Nedir kıpırdamanın işaretleri? Türkiye'de… Halk ve gençler ve bütün kesimler Türklüğü âdeta yeniden hatırladı. Türkiye'de yaşayanlarla Azerbaycan'da yaşayanların aynı milletin mensupları olduğunu, hepsinin de adlarının Türk olduğunu herkes dile getirmeye başladı. Biz biriz, aynıyız, biz Azerbaycan'ız söylemleri gazetelerde, ekranlarda, her yerde yankılanıyor. Türkülerde, şarkılarda, mahnılarda, yazılarda, şiirlerde dile getiriliyor. Azerin, Türk sahnelerinin yıldızı oluyor; Ahmet Cevat'ın şiirini okuyor; "Türk'ün şanlı bayrağını Turan'a asacağız." diyerek insanları ayağa kaldırıyor.
Azerbaycan'da… Bizim adımız Türk, Türkiye'de yaşayanların adı da Türk, onlar bizim gardaşımız söylemleri her yerde. Biz biriz ve aynıyız; Türk'ün kolu bükülmez haykırışları sokaklarda, küçelerde, meydanlarda, her yerde.

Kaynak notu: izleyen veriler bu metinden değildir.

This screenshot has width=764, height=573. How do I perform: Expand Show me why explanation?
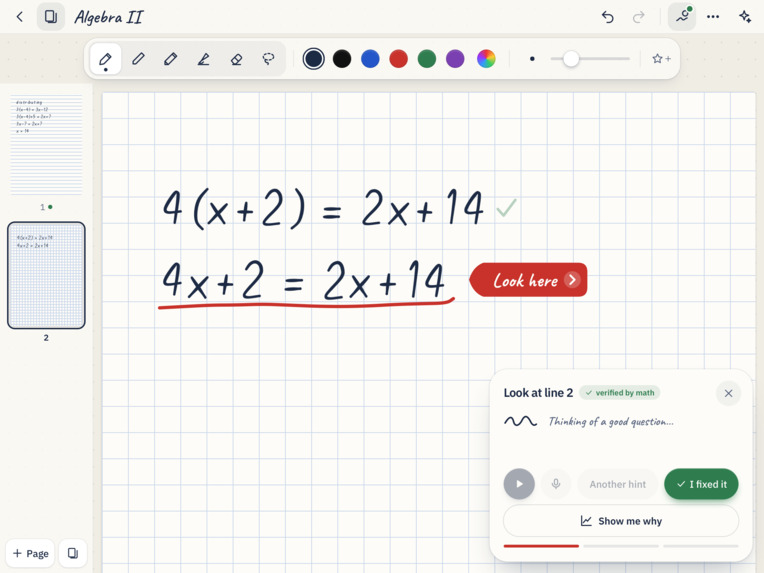621,521
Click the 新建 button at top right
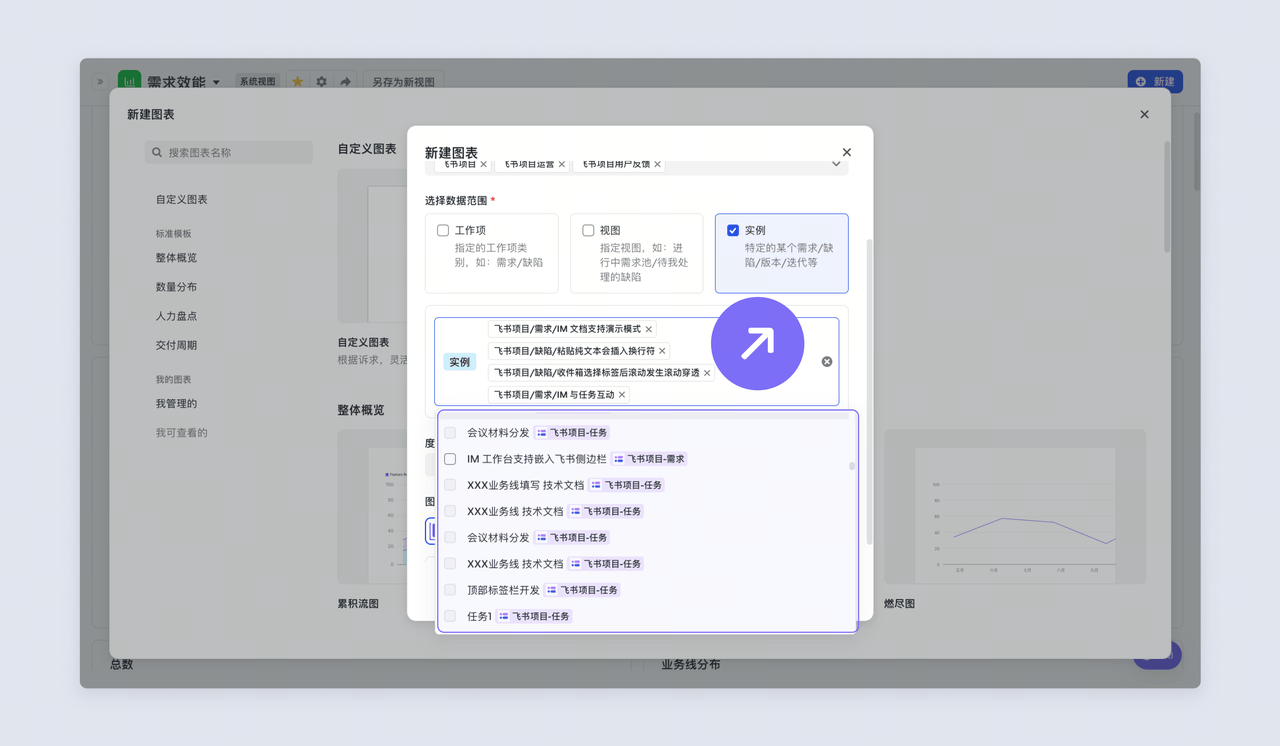 1155,82
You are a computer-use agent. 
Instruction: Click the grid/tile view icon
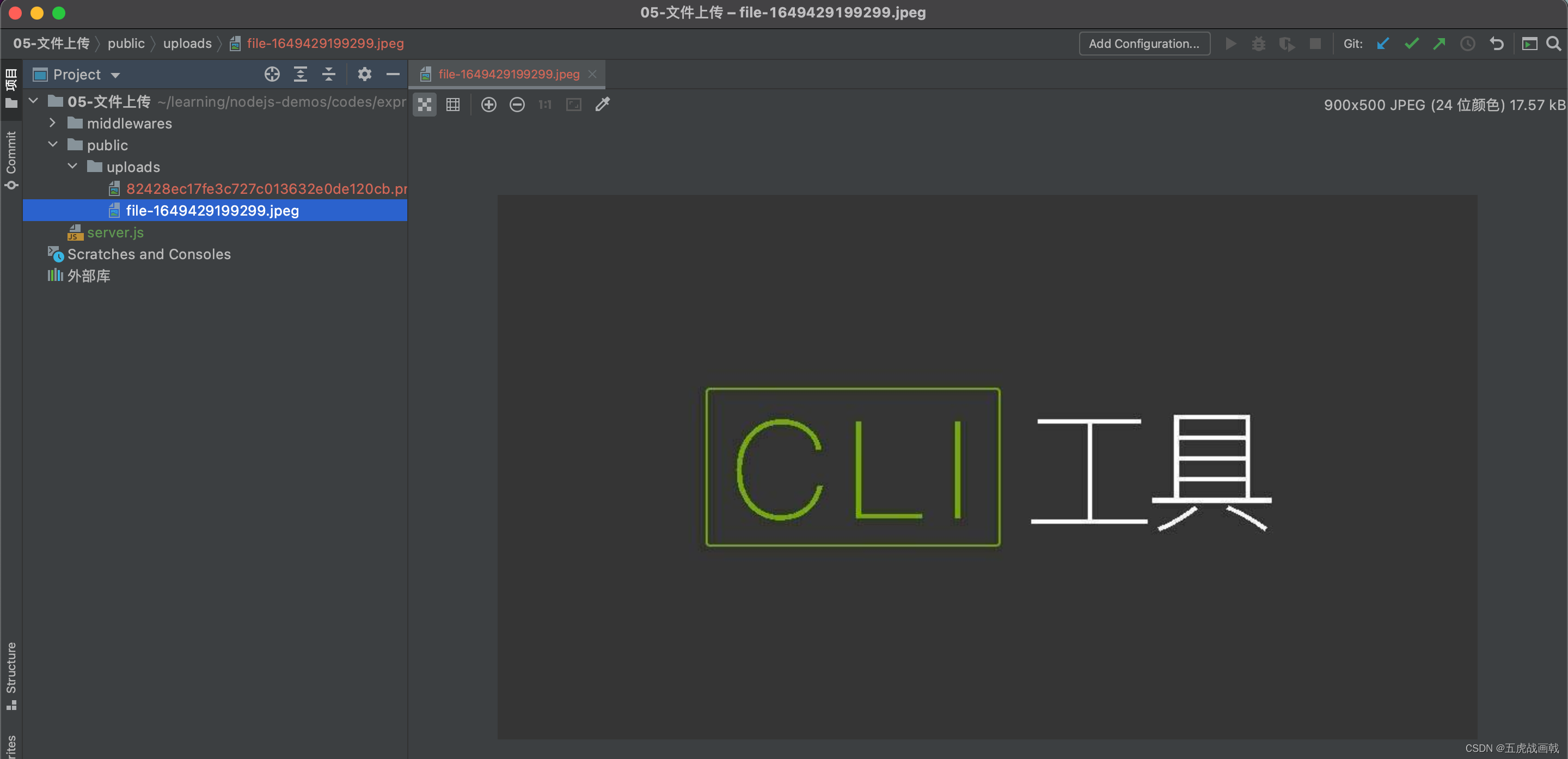pos(452,104)
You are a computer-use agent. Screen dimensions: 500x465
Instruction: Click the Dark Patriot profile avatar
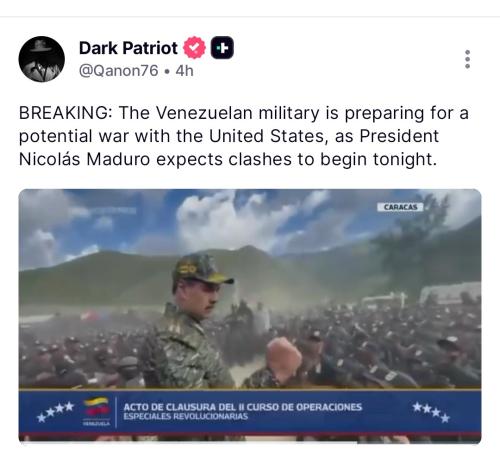[42, 59]
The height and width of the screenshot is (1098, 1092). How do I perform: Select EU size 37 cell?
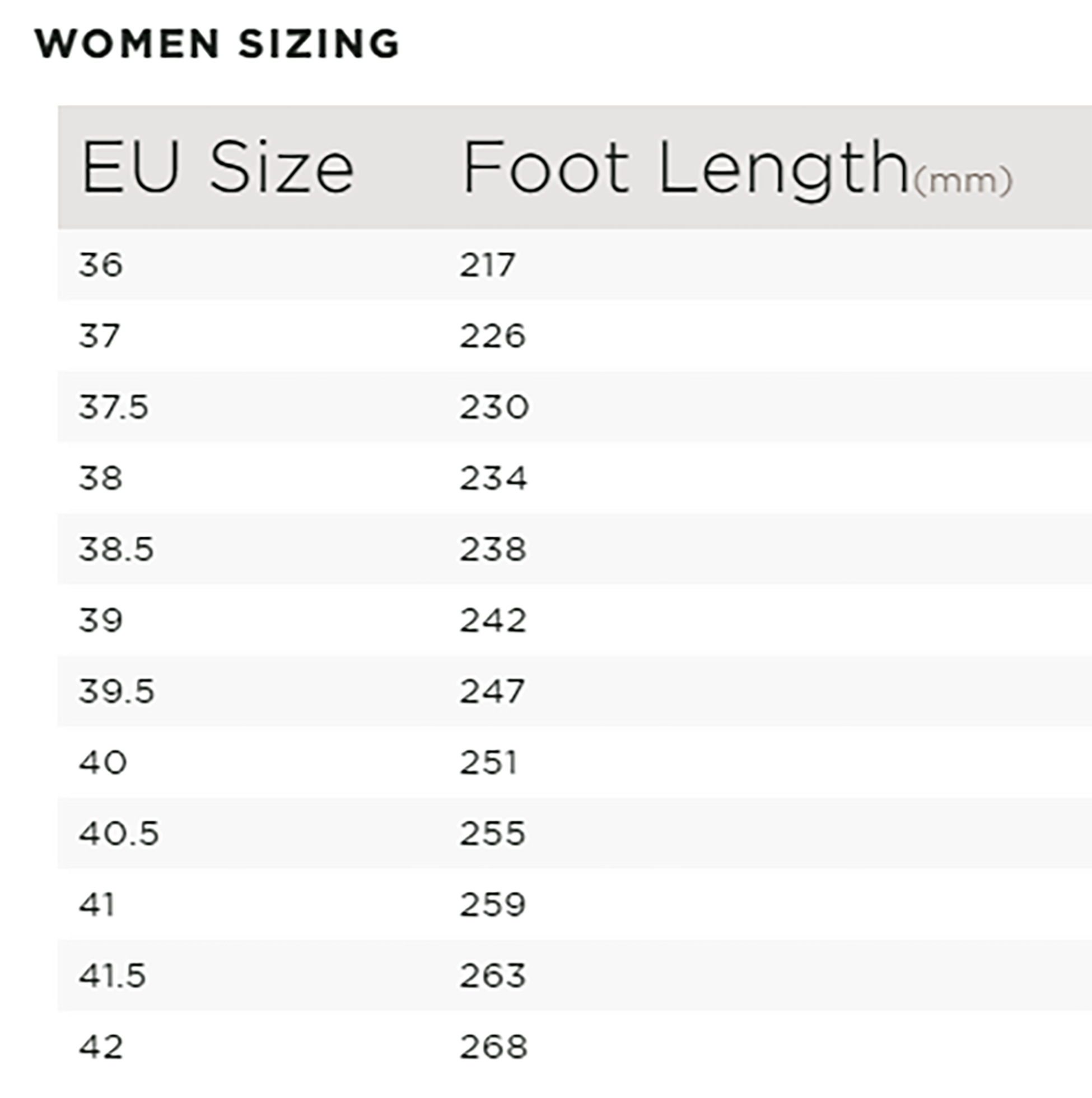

Güney Azerbaycan'da… İran hükümetinin Ermenistan'a gönderdiği yardım tırlarının önü kesiliyor, bazı tırlar ateşe veriliyor. Tebriz ve Tahran meydanları Türklerle dolup taşıyor. "Bakü, Tebriz, Ankara / Selam olsun Turan'a!" uranları (sloganları) atmosferin ve uzayın görünmez zerreciklerini aşıp evlerimize giriyor.
Kıbrıs Türkleri, Irak Türkleri, Bulgaristan Türkleri, Gagavuz Yeri ses veriyor. Henüz yeterli olmasa da Özbekistan'dan, Kazakistan'dan sesler geliyor; kurumlardan, kuruluşlardan Azerbaycan'a destek bildirileri geliyor.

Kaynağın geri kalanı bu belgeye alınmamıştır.